**Task A**
Write out the award citations from "The winning entries" to "by these facilities.".
**Task B**
According to the award citations, what did the Gold Award series compare the present floor plans of the industrial buildings against?
**Task C**
Render this sentence from the award citations in Spanish: "Purchasing property is a matter of serious concern among Hong Kong people."
*** Opening Provided passage ***
The winning entries for “Investigative” category, demonstrating mastery of in-depth reporting, exercise extensive probe into the details of issues.  This year’s Gold Award was awarded to a series of reports for their timely exploration of hidden safety hazards lurking in mini storage units in industrial buildings.  Subsequent to last year’s fatal fire at a mini storage, the reporter went through information from the Land’s Registry, of the Home Affairs Bureau, examining public records of private buildings where mini storages operate.  The series also compared the present floor plans of the industrial buildings against the legal building plans on record.  The inquiry found that many of the sites had been modified with unauthorised construction, to accommodate mini storages in Hong Kong, underscoring fire hazards posed by these facilities.
 
Audio and Audio-visual 
Purchasing property is a matter of serious concern among Hong Kong people.  The Gold Award winner in the “Audio” category was awarded for its compelling examination into causes for concern of the first-hand property market, pinpointing the rationale for shoebox units, and their investment value.  The coverage revealed that management fees of new properties have risen higher but with less transparency as well as an emerging concern over what’s been called “bizarre layout”, urging the authorities and consumers to reflect on this peculiar market environment and the possible actions to curb the unusual phenomena.
*** Closing Provided passage ***
*** Opening Given information ***
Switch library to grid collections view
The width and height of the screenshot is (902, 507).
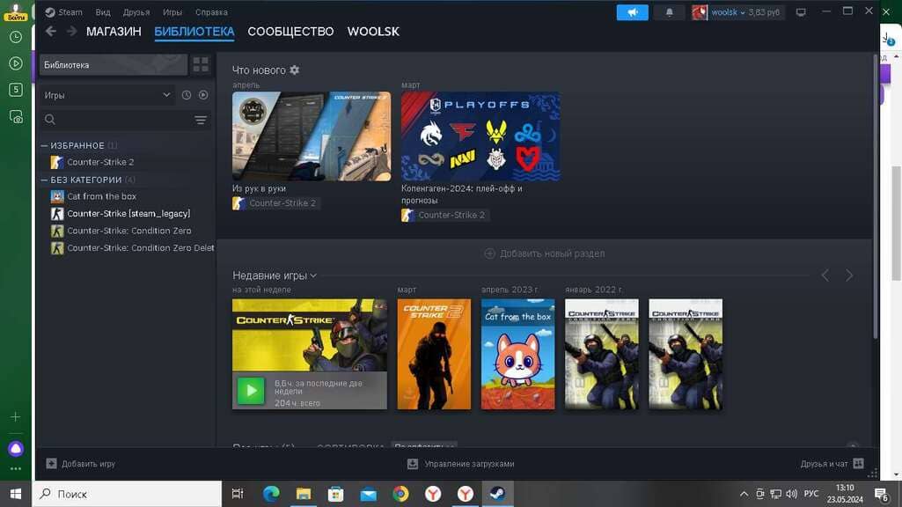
*** Closing Given information ***
**Reply A**
The winning entries for “Investigative” category, demonstrating mastery of in-depth reporting, exercise extensive probe into the details of issues.  This year’s Gold Award was awarded to a series of reports for their timely exploration of hidden safety hazards lurking in mini storage units in industrial buildings.  Subsequent to last year’s fatal fire at a mini storage, the reporter went through information from the Land’s Registry, of the Home Affairs Bureau, examining public records of private buildings where mini storages operate.  The series also compared the present floor plans of the industrial buildings against the legal building plans on record.  The inquiry found that many of the sites had been modified with unauthorised construction, to accommodate mini storages in Hong Kong, underscoring fire hazards posed by these facilities.

**Reply B**
The legal building plans on record.

**Reply C**
La compra de una propiedad es un asunto de gran preocupación entre los habitantes de Hong Kong.